Но однажды ко мне пришел Васильев (мы с ним к этому времени общались совсем редко) и сказал, стараясь, совсем по Булгакову, не попадать глазами мне в глаза: „Вам на днях могут принести очень известную вещь, большого Машкова, из коллекции Шустера. Вы ее хорошо знаете. Так вот. Если она будет в авторской раме, это — копия. А если без рамы — подлинник“. Из этих слов мне стало понятно, что, во-первых, худшие подозрения насчет того, что с коллекцией Шустера производятся отвратительные манипуляции, оказались правдой, и, во-вторых, что Васильев, возможно, втягивает меня в свои грязные дела. И у меня от гнева и отвращения перехватило дыхание. Когда я справилась с собой, то попросила его больше ко мне не обращаться и забыть мой телефон. <…>
Возвращаюсь к эпизоду с Лентуловым. Когда мне все же показали эту картину, я, конечно, помнила, что такой Лентулов у Шустера в коллекции был, и каталог, где он воспроизводился (кстати, подаренный мне и подписанный Соломоном Абрамовичем) у меня был, но избавиться от ощущения, что это „клон“, после долгого и обстоятельного его изучения, не могла, поскольку не только видела существенные недостатки его исполнения, но и спроецировала на него ситуацию с клонированным Машковым. (К сожалению, это было до изобретения изотопного теста, то есть до того, как я могла бы доказать свое мнение неопровержимо.) Я, кстати, не говорила человеку, у которого смотрела эту картину (очевидно, разыскиваемый Жаголко. —
Так что если Васильев утверждает, что Баснер дала заключение о том, что подлинная картина Лентулова является подделкой, то Баснер сообщает: подозревая, что внук Соломона Шустера (он и есть упомянутый выше «недоросль»), делающий деньги на коллекции и знаменитом имени деда, принес ей подделку, чтобы она подтвердила ее подлинность, брезгливо дистанцировалась и не дала вообще никакого заключения. Кажется, некоторая разница в двух версиях есть?

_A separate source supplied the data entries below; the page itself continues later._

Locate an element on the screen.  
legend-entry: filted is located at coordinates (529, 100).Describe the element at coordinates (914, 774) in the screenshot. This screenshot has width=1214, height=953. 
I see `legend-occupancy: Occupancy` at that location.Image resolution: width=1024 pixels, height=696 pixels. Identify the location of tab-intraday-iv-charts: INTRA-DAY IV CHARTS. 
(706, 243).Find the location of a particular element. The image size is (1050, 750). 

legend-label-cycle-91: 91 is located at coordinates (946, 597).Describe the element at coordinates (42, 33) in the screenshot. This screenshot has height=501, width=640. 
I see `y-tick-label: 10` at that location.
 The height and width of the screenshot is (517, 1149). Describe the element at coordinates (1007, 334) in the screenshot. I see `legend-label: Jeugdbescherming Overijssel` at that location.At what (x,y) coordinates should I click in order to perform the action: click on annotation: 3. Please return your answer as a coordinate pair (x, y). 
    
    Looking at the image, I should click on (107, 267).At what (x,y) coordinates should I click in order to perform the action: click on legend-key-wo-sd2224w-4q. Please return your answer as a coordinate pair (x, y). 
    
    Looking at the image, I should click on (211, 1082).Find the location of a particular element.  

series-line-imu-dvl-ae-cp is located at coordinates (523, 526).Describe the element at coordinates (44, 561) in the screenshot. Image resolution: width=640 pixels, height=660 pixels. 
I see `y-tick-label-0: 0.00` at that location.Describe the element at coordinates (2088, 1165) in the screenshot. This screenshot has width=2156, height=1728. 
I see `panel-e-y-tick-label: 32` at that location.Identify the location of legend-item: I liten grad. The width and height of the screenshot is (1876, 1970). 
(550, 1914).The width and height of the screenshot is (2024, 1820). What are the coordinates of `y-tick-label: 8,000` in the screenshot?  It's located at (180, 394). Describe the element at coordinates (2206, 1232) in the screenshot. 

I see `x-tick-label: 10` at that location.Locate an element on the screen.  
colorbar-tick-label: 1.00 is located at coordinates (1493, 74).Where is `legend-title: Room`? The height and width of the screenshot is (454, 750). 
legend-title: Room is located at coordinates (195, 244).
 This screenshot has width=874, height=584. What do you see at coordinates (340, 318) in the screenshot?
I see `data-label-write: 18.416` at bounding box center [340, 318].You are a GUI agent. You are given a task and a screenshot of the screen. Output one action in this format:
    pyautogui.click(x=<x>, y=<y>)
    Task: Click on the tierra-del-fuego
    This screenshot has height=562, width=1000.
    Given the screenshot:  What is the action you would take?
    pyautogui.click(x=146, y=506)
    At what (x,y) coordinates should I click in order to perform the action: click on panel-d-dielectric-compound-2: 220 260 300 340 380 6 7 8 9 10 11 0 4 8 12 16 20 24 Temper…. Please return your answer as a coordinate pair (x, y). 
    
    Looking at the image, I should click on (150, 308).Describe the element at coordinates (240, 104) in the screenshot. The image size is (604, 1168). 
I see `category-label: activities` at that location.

Но для предназначенного суду винегрета от шеф-повара Васильева чем больше любого компромата на Баснер, тем лучше.
Аронсон — один или двое?
В июле 2009 г. некий Аронсон принес Баснер поддельную картину Б. Григорьева. Об этом уже знает весь мир. Следствие утверждает, что Баснер состояла или по-прежнему состоит в одной преступной группе с Аронсоном и другими неустановленными лицами, число которых даже не называется ввиду того, что никто, кроме Баснер, не пойман. Они провели операцию по продаже подделки Григорьева.
Но уже с этого момента начинаются странности и неясности. Первая странность состоит в том, что в ходе полицейского следствия по заявлению Васильева Баснер сообщила телефонный номер Аронсона в Эстонии, ему позвонили, он приехал в Петербург и его допросили. Он признал, что получил 180 тысяч долларов за проданную картину Б. Григорьева «Парижское кафе».